4.56 In response to questions during the June 1998 Estimates hearings, the Department stated that the 20 hour limit did not apply only to long day care centres which charged on a daily basis: it applied also to family day care which charges on an hourly basis, to long day care which charged on a session basis and to parents who used care sporadically. To change to two days would be helpful to some services but would be almost impossible in other contexts, while giving an option of either two days or 20 hours would lead to some types of services being treated differently. [59]

Conclusion

4.57 The Committee considers that the 20 hour limit is adequate to meet the needs of families for non-work related care. Provisions are in place to exempt families in crisis situations and families with a child who has a disability from the limit. The concerns raised about the needs of disadvantaged children are discussed in Chapter 5.

Recommendation: The Committee recommends that the 20 hour limit continue, providing that the current provisions to exempt families in crisis situations and families with a child who has a disability from the limit remain in place.

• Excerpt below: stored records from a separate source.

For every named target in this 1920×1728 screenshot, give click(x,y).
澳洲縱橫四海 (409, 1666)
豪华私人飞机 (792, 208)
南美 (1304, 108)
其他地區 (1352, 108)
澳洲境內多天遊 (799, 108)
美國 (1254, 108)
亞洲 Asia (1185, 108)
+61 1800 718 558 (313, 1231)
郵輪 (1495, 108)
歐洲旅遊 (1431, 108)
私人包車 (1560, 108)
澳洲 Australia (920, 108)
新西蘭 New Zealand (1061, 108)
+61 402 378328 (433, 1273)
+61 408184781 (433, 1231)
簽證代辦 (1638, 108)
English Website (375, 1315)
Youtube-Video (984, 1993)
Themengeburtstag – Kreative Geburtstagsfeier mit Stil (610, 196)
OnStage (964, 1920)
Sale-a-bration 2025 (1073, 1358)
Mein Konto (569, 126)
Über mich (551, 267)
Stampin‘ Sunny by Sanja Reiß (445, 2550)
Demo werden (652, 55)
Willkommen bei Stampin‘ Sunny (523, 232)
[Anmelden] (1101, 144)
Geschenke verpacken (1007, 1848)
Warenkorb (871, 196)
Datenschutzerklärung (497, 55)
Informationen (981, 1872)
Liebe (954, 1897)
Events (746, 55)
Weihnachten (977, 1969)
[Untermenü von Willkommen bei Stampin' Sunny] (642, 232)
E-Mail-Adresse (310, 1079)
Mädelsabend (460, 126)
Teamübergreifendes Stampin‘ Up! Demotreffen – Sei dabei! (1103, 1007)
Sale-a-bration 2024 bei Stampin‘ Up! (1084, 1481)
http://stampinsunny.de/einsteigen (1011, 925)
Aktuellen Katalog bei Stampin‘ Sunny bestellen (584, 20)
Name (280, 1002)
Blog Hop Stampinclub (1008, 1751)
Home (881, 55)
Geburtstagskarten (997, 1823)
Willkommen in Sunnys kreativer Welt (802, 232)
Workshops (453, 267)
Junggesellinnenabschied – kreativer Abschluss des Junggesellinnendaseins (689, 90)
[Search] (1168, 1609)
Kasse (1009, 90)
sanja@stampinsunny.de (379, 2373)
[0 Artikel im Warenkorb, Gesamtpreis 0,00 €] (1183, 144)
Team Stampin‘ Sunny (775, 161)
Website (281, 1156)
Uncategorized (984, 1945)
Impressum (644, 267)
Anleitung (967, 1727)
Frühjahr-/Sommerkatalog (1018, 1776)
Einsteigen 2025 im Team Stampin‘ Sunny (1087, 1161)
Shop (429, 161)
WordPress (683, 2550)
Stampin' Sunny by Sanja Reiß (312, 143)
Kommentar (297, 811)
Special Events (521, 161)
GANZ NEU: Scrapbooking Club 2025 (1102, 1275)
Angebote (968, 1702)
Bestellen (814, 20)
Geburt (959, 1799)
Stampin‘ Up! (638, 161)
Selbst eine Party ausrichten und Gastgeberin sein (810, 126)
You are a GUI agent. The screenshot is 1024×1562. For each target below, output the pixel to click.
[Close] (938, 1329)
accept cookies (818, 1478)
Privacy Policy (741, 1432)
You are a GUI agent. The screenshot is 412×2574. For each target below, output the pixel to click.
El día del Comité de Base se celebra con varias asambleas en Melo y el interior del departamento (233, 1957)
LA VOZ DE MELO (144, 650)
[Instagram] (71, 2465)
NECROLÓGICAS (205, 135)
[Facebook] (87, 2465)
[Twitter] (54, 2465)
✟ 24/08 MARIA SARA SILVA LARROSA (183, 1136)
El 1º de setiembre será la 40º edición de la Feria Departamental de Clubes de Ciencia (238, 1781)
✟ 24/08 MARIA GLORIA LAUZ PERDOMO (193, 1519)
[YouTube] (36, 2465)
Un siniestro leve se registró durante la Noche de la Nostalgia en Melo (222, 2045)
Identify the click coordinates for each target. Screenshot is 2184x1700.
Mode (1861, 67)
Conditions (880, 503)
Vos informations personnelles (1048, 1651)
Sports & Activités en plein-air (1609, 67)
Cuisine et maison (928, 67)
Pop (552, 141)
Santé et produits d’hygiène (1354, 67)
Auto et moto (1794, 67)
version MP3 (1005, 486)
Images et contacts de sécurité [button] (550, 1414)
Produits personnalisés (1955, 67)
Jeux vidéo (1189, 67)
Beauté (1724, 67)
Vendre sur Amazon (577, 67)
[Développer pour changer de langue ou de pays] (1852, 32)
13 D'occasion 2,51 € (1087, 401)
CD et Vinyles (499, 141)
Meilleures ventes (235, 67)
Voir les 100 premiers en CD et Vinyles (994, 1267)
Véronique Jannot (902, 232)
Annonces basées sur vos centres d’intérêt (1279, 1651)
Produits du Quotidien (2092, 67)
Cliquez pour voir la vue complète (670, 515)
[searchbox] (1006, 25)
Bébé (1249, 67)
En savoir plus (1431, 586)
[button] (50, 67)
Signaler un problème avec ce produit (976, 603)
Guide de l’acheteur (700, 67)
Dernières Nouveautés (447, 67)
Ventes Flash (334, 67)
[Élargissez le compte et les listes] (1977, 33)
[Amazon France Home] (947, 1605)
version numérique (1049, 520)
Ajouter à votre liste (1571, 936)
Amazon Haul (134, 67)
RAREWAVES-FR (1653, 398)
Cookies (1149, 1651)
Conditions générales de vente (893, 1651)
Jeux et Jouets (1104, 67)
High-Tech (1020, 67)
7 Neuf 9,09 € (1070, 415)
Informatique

Indicators of the impact of changes on long day care centres

4.58 Many witnesses indicated that the major impact of the changes on the child care industry has been to the viability of the industry. Witnesses pointed to a number of issues as evidence of adverse outcomes of the changes which were now compromising viability: fee increases as a direct result of the changes at a time when changes to the amount of assistance offered to families has decreased; the flow-on effect of fee increases on utilisation rates; and cost cutting, particularly in the area of staffing, which has impacted on quality and variety of services offered.

Increases in fees

4.59 The Department indicated that from 1991 to 1996 fee increases have been consistent for both private and community-based services. However, the preliminary 1997 Child Care Census data showed that fee increases for community-based service had increased significantly more than for private services, 9 per cent compared to 1 per cent. The average weekly long day care fee in community-based centres is now $163 per week compared with $157 per week in private centres. [60]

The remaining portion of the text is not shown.